If youre preparing for the job market- you have to prepare for one where AI will do most of the dumb grunt work and youll actually need to have legal skills. Good luck doing that while taking things easy.

It is racist to think indians cant do any better than this so we might as well never try. Its that culture of poverty bullshit that doesnt take into account that human beings have constantly achieved things that were thought impossible.
Wow, what is really your problem, man? No need to get so hyper-sensitive and defensive. It’s your life, you want to go abroad and feel proud of it? Great. I could care less about your reasons for doing so. But making lame accusations that everyone else is just “hooking up and smoking up” all the time tells me you have some unresolved issues. And your advice doesn’t seem to be coming from a place of goodwill but rather some cheap condescension one usually notices with people who went to the West for a while. You lack an empathy to see things from the perspective of someone who’s recently joined a law school right after a shitty school education, probably because of your distaste for academics in India after your experience.
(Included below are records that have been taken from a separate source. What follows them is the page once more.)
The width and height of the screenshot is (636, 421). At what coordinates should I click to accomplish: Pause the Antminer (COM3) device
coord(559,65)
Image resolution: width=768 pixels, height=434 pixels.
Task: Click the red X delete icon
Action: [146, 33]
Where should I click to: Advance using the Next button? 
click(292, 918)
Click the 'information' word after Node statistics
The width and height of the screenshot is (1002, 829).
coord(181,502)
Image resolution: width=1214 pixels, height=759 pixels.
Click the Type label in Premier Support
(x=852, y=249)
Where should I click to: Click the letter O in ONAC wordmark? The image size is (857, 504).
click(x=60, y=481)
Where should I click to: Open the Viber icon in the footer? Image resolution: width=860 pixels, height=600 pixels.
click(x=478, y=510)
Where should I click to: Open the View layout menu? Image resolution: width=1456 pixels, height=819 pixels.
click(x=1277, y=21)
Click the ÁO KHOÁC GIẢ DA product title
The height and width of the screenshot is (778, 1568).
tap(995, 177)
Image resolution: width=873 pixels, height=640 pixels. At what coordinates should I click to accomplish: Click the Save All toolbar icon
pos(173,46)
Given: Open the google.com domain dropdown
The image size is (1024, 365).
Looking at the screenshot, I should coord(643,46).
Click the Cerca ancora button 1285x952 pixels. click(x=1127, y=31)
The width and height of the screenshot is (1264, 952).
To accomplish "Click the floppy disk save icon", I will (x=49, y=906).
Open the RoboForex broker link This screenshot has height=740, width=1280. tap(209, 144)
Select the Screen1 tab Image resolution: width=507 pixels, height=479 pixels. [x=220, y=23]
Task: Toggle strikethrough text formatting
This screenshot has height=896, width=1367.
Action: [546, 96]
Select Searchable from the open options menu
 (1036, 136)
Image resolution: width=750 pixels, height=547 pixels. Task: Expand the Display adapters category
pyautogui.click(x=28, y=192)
A lot of the other things you’re saying are mere assumptions and lame accusations. I don’t know which NLU you went to where the academic standards were so low that they left you depressed, but I never sunk that low at my NLU, and most people I know who worked hard and had a long-term plans didn’t either. And I didn’t spend my time partying and studying just two weeks before exams either. And as far as Harvard and US Ivies go, it’s a PG degree there, and people are more experienced and informed about how to go about their work. Do they do better work and multitask more? Probably, but there’s an environment conducive to that which doesn’t exist in most institutions in India. And I’ve met Cambridge and Oxford grads who aren’t Indian, and I know quite a few from my own NLU who went there, and I don’t confuse this with jealousy, but they were not some mind-blowingly brilliant individuals who worked 16 hours a day. Many of them hustled, developed or had good contacts and had a supportive ecosystem like family in the same city or atleast financial privilege. They succeeded because of that.

And now you’re claiming AI will replace everyone. I mean, where are you even taking this? Don’t perpetuate this myth that corporate lawyers in India are doing some sleazy grunt work all the time. You just sound bitter. And this kind of compulsiveness doesn’t work in the real world. You can’t force people to take things seriously unless they themselves want to.